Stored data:
□ □ □

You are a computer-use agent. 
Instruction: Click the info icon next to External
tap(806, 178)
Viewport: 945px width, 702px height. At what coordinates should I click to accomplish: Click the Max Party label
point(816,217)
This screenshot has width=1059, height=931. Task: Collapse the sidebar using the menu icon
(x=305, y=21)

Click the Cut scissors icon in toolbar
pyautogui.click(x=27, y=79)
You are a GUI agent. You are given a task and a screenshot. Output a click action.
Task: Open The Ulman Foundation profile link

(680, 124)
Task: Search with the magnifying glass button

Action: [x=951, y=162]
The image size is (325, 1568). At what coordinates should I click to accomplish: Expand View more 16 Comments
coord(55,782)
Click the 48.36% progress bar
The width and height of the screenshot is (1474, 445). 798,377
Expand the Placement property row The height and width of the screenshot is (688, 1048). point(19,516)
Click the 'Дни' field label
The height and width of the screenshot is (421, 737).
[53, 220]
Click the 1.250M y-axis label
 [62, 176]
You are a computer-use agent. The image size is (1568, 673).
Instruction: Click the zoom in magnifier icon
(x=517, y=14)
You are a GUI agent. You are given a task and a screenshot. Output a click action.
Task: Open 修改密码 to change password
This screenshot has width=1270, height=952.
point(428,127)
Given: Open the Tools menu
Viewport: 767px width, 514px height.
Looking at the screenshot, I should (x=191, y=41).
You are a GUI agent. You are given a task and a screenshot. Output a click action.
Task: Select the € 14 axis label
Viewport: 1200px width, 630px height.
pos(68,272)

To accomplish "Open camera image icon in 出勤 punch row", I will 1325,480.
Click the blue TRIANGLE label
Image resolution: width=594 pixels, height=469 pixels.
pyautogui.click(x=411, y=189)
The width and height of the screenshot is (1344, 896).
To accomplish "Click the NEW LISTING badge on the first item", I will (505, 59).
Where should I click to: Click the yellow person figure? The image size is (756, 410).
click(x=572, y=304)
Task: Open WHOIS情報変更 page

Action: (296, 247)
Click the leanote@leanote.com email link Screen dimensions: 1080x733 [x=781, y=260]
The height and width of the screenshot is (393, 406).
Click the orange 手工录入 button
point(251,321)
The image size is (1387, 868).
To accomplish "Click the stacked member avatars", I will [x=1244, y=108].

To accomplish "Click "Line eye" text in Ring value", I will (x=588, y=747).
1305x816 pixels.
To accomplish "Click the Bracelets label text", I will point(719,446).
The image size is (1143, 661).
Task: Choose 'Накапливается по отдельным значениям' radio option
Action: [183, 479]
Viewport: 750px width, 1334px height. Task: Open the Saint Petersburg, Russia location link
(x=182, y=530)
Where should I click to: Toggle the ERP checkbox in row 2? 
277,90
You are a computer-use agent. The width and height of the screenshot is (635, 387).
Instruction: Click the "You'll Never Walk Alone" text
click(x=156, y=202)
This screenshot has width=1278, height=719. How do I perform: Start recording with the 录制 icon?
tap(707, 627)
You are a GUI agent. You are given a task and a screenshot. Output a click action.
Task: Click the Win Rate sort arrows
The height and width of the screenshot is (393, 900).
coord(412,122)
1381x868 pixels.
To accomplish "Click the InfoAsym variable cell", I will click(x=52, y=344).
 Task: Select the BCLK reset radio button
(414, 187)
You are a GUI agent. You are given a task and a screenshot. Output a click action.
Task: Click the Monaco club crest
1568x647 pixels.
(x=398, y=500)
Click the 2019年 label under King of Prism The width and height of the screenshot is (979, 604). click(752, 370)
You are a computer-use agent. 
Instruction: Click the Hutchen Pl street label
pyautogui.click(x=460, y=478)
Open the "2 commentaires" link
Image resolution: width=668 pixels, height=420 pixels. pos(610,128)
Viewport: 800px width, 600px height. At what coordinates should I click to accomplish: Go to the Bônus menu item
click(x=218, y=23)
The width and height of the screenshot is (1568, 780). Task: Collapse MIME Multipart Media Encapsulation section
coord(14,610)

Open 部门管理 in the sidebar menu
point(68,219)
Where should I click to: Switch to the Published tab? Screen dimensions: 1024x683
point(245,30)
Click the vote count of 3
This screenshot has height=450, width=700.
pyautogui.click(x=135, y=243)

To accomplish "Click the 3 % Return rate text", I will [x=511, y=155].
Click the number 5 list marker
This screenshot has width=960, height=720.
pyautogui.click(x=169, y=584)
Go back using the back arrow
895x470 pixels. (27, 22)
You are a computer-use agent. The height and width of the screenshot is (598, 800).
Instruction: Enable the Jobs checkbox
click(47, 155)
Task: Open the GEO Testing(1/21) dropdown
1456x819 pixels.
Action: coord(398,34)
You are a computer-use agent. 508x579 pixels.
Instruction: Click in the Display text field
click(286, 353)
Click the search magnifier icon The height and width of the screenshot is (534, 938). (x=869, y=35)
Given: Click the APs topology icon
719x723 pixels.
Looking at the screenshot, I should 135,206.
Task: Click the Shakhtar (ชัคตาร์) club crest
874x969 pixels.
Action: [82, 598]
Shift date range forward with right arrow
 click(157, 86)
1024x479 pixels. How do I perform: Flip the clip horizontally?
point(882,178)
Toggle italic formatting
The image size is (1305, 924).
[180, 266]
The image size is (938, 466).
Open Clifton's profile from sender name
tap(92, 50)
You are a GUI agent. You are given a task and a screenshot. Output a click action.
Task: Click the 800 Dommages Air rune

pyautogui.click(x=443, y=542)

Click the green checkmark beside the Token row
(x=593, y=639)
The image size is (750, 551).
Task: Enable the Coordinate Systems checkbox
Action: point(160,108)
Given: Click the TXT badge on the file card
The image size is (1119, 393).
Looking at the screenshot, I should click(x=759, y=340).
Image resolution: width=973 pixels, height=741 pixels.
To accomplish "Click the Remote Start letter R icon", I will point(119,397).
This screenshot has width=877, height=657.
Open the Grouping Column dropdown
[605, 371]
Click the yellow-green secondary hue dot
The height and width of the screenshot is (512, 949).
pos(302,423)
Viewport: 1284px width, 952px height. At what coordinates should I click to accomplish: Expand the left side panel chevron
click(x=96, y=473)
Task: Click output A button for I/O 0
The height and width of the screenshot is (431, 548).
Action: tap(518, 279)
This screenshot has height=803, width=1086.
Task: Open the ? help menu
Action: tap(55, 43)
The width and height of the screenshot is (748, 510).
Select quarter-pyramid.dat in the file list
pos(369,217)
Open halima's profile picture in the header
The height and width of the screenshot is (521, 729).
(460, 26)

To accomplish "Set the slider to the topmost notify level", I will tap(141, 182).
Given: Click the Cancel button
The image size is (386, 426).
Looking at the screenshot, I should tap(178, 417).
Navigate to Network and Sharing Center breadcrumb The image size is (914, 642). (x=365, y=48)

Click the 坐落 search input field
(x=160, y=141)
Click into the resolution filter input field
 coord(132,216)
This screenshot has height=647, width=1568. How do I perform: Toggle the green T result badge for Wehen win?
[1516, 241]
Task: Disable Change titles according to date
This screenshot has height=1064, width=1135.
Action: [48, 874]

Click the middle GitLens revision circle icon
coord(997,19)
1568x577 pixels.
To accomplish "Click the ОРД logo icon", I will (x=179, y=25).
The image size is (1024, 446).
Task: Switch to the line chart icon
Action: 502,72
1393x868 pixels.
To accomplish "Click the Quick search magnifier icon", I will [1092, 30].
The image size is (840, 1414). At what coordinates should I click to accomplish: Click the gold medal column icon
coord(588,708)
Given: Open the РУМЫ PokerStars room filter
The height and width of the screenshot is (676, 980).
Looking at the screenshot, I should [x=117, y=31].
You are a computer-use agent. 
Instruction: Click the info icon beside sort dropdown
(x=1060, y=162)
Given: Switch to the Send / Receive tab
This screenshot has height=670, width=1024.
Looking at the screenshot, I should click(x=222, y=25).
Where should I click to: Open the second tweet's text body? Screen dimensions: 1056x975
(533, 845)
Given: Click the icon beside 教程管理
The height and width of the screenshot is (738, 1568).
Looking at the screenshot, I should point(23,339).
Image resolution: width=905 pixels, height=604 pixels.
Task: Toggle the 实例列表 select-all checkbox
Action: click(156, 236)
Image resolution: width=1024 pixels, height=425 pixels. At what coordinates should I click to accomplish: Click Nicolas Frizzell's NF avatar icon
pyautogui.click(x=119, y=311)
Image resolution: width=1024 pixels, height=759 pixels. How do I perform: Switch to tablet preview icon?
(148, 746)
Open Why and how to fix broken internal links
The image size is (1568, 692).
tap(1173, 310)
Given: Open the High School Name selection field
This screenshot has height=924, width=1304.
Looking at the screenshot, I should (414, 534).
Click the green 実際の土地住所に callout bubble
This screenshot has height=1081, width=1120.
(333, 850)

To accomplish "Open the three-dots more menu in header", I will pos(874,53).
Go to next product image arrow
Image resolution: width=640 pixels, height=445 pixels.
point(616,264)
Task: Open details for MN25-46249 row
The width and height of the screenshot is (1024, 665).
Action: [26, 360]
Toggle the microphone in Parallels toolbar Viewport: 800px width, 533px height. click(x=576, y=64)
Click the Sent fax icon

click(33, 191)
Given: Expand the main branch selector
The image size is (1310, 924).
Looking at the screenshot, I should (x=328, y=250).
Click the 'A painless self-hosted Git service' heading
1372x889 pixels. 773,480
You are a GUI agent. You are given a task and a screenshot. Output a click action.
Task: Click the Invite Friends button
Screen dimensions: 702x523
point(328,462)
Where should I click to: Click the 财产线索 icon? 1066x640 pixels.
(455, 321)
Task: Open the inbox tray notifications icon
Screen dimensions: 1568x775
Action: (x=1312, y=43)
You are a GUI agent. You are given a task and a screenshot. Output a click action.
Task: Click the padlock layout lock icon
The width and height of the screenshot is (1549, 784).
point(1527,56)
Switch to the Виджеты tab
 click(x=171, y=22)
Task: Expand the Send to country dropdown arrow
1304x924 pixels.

□ □ □

Exercise →
Above this instruction are the records; retype exactly the lines from the one containing "Open 部门管理 in the sidebar menu" up to and including the one containing "You are a computer-use agent. 508x579 pixels.".

Solution to the problem →
Open 部门管理 in the sidebar menu
point(68,219)
Where should I click to: Switch to the Published tab? Screen dimensions: 1024x683
point(245,30)
Click the vote count of 3
This screenshot has height=450, width=700.
pyautogui.click(x=135, y=243)

To accomplish "Click the 3 % Return rate text", I will [x=511, y=155].
Click the number 5 list marker
This screenshot has width=960, height=720.
pyautogui.click(x=169, y=584)
Go back using the back arrow
895x470 pixels. (27, 22)
You are a computer-use agent. The height and width of the screenshot is (598, 800).
Instruction: Enable the Jobs checkbox
click(47, 155)
Task: Open the GEO Testing(1/21) dropdown
1456x819 pixels.
Action: coord(398,34)
You are a computer-use agent. 508x579 pixels.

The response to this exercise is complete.